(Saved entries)
★ ★ ★ ★ ★

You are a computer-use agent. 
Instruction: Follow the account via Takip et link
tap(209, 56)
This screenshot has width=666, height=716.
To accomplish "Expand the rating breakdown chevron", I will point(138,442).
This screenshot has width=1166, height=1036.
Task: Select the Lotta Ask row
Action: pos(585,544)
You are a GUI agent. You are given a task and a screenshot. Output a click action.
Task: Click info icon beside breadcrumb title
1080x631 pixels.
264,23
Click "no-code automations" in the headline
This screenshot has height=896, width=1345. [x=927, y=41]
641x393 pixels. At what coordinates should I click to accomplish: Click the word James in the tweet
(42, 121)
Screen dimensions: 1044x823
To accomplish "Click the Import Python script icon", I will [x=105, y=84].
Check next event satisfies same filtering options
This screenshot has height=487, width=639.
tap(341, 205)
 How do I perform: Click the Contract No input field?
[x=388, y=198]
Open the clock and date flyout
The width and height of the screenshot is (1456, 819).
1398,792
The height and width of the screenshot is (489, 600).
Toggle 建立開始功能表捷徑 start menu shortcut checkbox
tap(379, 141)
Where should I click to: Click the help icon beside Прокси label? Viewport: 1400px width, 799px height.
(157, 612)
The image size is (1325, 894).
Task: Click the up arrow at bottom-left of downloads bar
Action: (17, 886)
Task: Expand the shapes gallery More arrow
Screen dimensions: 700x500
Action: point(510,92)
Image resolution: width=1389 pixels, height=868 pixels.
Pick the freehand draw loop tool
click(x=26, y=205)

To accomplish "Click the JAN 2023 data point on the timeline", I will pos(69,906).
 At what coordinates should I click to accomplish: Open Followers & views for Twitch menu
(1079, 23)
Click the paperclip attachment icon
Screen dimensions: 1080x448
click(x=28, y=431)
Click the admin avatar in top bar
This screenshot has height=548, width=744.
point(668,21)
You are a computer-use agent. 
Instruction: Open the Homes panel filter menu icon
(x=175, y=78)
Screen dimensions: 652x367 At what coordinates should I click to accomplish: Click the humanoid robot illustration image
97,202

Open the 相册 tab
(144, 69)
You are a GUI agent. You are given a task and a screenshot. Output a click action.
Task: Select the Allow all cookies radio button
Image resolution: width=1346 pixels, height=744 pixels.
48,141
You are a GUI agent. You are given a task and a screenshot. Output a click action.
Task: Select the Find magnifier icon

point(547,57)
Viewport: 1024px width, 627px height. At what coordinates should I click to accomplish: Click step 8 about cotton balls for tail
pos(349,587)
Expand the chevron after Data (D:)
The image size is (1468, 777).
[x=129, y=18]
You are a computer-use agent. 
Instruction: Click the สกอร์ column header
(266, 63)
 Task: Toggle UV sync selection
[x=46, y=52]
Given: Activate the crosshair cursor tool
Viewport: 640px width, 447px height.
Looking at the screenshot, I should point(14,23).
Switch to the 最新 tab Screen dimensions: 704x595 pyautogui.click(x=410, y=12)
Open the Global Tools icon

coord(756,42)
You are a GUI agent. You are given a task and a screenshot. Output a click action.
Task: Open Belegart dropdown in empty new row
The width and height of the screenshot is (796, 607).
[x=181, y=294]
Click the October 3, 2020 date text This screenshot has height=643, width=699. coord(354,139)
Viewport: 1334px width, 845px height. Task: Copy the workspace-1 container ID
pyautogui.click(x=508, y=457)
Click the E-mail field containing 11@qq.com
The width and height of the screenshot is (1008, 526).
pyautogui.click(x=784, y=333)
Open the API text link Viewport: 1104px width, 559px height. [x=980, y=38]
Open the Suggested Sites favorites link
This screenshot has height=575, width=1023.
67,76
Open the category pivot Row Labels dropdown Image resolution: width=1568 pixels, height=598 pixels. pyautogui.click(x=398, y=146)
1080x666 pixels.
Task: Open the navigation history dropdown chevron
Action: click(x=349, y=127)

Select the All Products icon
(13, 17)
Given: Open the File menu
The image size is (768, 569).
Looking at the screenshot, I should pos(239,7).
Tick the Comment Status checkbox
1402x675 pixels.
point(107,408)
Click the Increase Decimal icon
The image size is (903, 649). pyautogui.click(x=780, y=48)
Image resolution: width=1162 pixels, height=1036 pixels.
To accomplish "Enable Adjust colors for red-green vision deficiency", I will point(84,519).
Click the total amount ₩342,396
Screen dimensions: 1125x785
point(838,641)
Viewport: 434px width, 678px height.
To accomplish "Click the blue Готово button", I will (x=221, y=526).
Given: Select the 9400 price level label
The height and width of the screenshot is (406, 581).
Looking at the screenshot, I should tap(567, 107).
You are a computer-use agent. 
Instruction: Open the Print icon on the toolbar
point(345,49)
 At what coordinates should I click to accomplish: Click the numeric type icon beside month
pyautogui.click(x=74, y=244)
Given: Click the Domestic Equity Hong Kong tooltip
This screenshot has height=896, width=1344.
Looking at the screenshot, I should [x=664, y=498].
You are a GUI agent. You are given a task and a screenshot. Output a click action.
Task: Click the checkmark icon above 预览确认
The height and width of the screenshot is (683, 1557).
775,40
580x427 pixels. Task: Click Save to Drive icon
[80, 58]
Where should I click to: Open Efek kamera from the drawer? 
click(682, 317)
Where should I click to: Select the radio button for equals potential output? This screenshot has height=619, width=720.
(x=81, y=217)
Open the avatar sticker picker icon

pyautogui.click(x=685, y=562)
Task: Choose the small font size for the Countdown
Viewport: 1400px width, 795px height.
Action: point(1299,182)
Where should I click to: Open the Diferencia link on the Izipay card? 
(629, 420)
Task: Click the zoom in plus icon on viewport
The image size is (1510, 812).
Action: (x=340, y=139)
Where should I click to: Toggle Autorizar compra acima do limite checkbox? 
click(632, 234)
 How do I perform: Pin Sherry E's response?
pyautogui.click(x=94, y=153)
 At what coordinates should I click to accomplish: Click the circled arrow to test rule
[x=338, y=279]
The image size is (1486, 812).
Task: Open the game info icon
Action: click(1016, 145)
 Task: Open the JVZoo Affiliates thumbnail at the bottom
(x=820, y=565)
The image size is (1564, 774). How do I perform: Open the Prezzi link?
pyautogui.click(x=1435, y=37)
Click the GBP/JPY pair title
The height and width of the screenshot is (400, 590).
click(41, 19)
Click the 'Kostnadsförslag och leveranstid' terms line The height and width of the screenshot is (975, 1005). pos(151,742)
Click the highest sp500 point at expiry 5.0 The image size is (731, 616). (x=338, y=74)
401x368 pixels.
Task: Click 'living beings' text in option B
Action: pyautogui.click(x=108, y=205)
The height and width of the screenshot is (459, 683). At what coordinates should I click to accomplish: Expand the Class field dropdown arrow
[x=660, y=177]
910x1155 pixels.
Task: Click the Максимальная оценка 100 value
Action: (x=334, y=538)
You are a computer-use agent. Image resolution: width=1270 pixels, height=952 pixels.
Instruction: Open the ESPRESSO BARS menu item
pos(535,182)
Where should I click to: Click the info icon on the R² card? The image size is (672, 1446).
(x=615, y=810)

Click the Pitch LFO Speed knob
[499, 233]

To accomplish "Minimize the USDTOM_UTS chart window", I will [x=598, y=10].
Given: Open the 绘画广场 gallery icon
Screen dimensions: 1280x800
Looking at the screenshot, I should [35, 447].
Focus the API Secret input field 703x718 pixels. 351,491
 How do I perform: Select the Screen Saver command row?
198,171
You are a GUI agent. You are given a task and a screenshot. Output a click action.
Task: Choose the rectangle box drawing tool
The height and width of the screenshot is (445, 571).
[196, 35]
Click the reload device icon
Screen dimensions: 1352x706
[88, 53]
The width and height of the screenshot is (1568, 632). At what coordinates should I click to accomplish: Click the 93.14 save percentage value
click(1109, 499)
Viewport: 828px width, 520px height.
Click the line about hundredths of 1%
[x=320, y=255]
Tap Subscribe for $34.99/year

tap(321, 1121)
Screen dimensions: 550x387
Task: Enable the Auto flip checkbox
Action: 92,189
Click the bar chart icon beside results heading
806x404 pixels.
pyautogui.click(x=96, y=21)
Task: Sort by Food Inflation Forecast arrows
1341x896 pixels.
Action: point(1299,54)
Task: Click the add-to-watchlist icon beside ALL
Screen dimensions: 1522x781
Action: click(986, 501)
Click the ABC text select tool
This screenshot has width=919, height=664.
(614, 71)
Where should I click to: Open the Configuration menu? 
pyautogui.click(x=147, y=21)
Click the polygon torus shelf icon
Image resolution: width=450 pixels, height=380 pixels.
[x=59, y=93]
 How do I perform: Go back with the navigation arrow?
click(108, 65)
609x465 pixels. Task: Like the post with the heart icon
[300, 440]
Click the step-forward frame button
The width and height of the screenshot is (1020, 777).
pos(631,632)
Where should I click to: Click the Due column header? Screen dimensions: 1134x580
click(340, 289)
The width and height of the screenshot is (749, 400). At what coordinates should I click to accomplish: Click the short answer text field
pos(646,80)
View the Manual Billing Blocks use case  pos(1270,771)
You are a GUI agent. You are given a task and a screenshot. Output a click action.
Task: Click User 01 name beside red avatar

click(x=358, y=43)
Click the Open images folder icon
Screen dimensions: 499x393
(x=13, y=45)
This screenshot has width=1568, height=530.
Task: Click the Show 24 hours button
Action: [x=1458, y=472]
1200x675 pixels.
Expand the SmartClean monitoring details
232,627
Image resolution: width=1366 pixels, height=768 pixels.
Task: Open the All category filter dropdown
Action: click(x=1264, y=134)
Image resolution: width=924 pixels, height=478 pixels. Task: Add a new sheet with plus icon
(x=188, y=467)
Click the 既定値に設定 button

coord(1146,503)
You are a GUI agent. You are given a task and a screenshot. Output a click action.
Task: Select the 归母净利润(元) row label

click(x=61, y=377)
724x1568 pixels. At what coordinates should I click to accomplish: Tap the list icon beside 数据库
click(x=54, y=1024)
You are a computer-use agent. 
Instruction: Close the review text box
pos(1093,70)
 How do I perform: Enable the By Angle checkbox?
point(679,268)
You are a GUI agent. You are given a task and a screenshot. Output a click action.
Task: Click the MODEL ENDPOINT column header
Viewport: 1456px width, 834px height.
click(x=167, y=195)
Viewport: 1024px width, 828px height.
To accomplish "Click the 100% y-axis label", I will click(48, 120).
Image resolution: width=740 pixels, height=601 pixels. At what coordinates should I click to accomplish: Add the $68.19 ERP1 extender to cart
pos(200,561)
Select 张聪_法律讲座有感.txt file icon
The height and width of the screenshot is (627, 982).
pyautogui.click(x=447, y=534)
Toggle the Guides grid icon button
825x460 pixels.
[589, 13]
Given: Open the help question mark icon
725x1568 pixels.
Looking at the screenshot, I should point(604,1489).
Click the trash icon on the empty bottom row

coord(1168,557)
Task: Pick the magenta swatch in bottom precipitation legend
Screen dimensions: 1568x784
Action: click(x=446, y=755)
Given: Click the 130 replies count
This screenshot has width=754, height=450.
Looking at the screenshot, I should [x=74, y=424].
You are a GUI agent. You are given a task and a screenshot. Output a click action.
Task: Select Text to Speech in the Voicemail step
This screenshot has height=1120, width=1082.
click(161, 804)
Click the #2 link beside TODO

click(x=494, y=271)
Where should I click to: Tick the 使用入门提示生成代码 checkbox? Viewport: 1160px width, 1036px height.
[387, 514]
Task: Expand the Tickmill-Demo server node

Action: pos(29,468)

★ ★ ★ ★ ★

◆ **PROBLEM TO WORK ON**:
Take each line above that holds the string "gallery" and copy it.

◆ **ANSWER BELOW**:
Task: Expand the shapes gallery More arrow
Given: Open the 绘画广场 gallery icon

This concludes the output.